═════ DATA EXCERPTS ═════

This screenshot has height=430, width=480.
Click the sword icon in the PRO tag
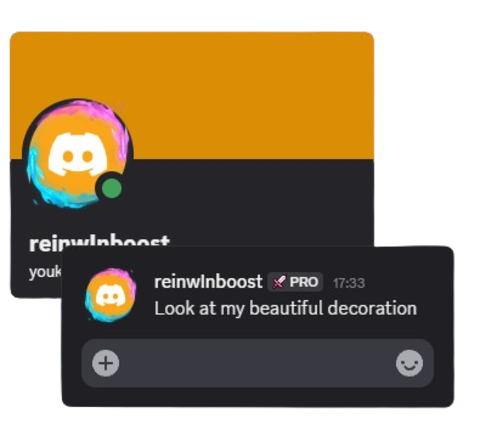point(279,282)
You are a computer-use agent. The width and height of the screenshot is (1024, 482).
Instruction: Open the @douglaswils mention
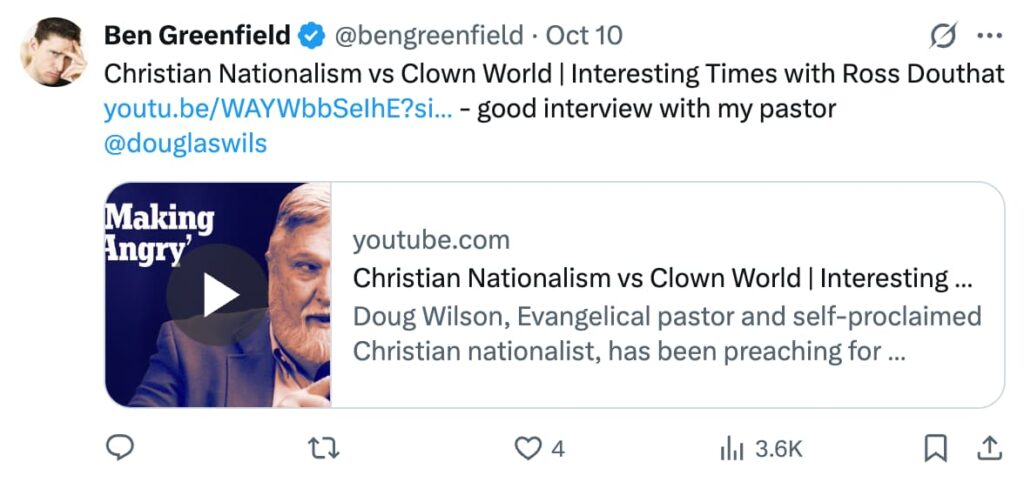(185, 143)
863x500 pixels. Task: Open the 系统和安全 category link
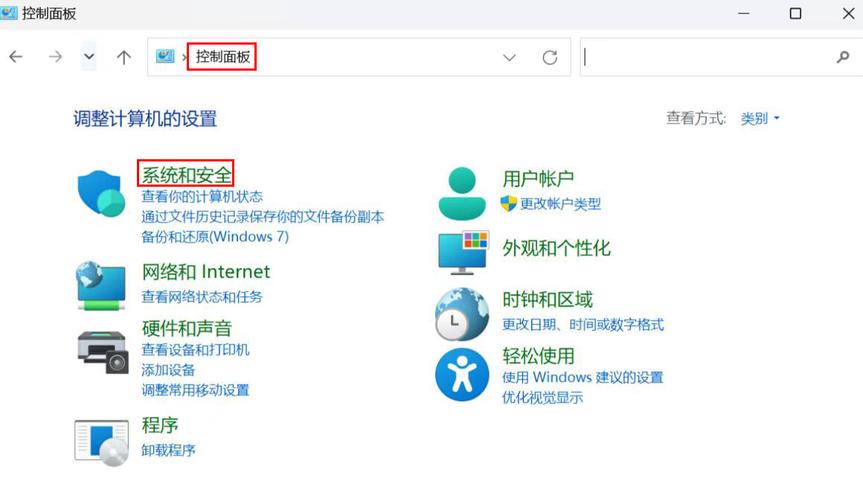coord(186,174)
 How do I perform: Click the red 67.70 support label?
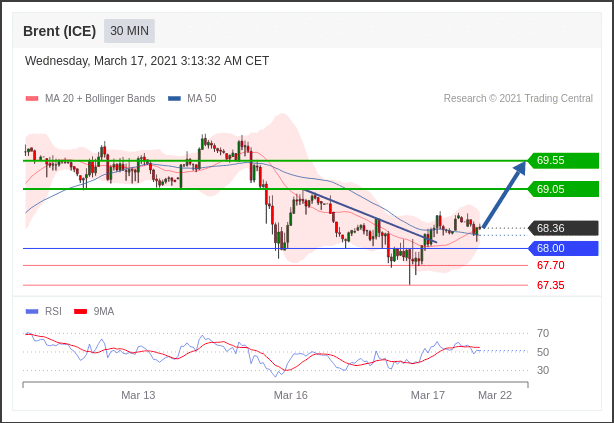(x=550, y=265)
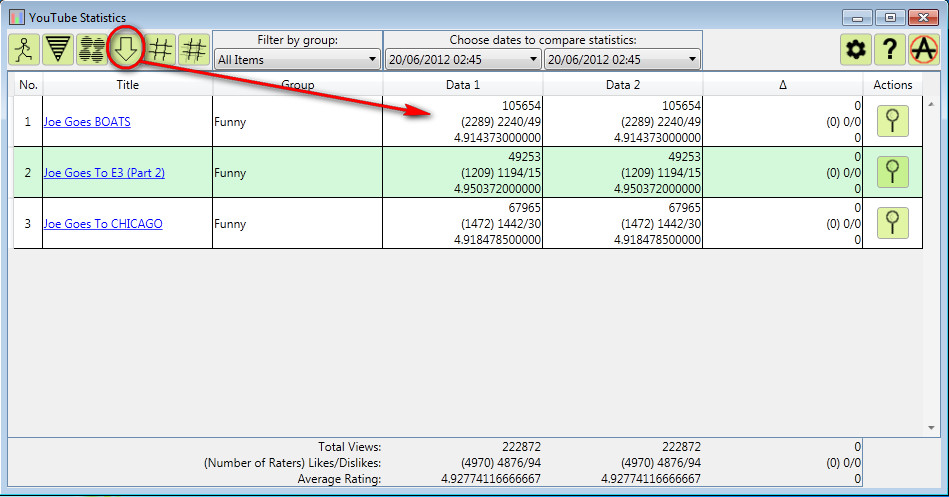Click the second hash grid icon
The image size is (949, 497).
pos(194,49)
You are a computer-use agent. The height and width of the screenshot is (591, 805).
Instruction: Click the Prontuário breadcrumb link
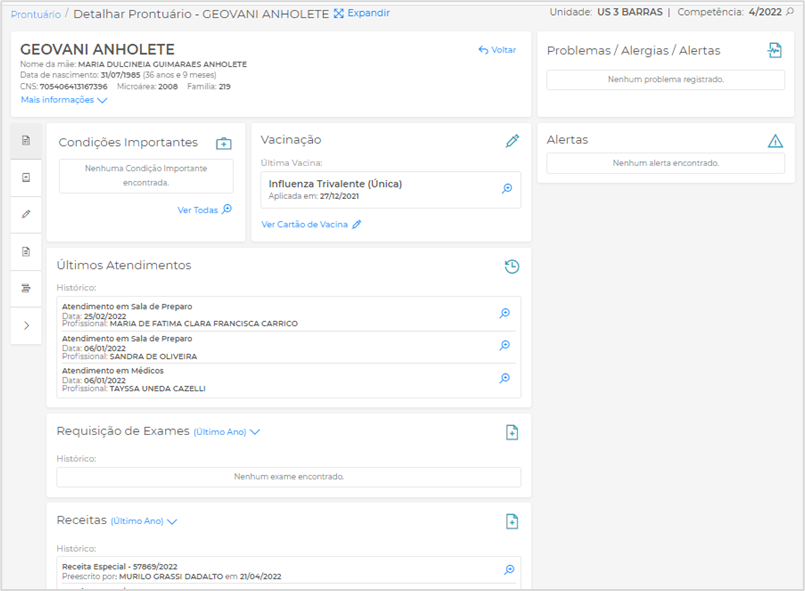pos(35,14)
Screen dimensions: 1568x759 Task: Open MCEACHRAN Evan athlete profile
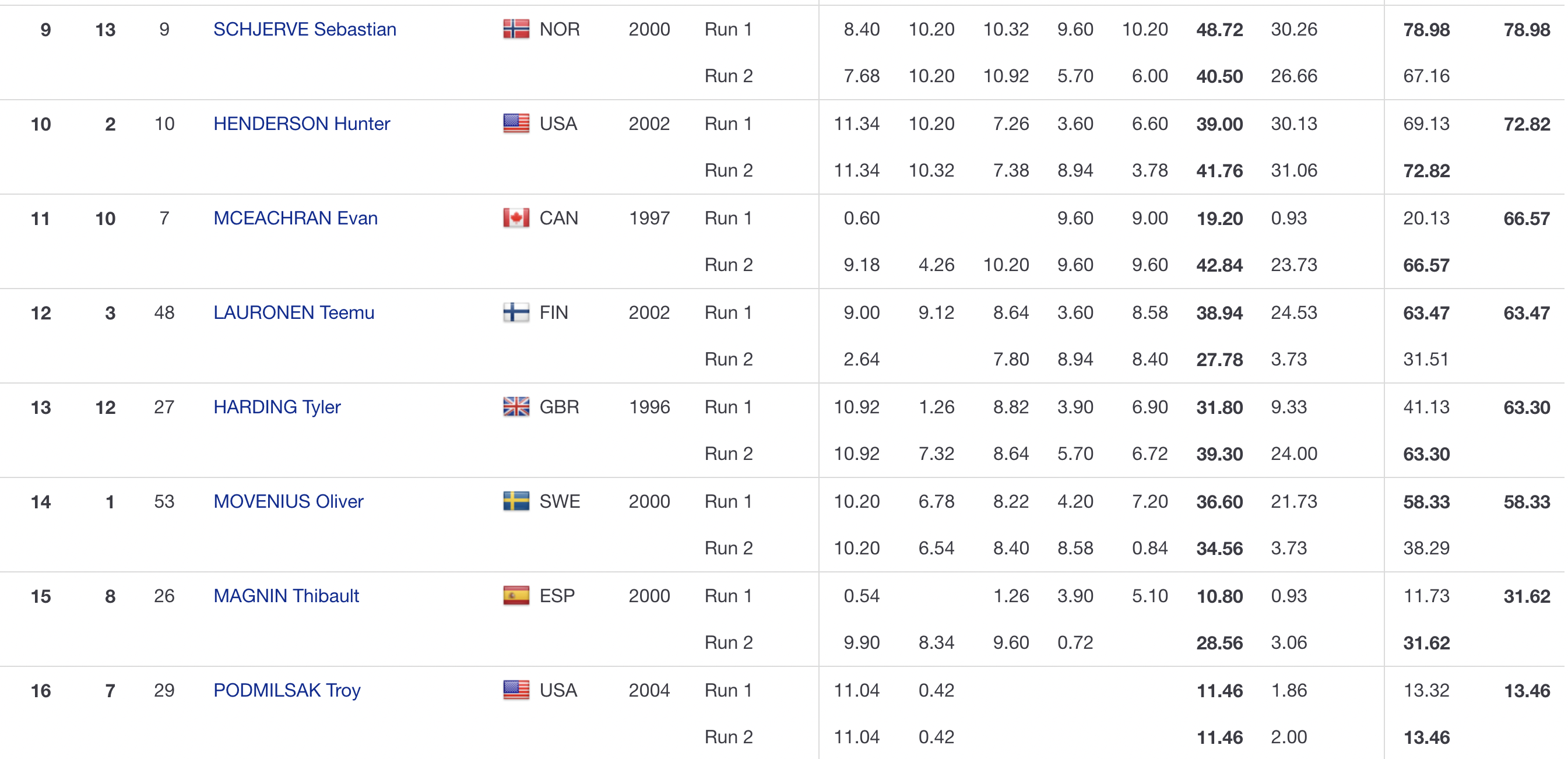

═════

EXERCISE BRIEF –
Copy exactly the lines that run from the line containing "863x500 pixels. Task: Open" to the end of the data, keeping both end lines and dropping every picture.

SOLUTION TO THE EXERCISE –
863x500 pixels. Task: Open the 系统和安全 category link
coord(186,174)
 How do I perform: Click the red 67.70 support label?
(x=550, y=265)
Click the second hash grid icon
The image size is (949, 497).
pos(194,49)
You are a computer-use agent. The height and width of the screenshot is (591, 805).
Instruction: Click the Prontuário breadcrumb link
pos(35,14)
Screen dimensions: 1568x759 Task: Open MCEACHRAN Evan athlete profile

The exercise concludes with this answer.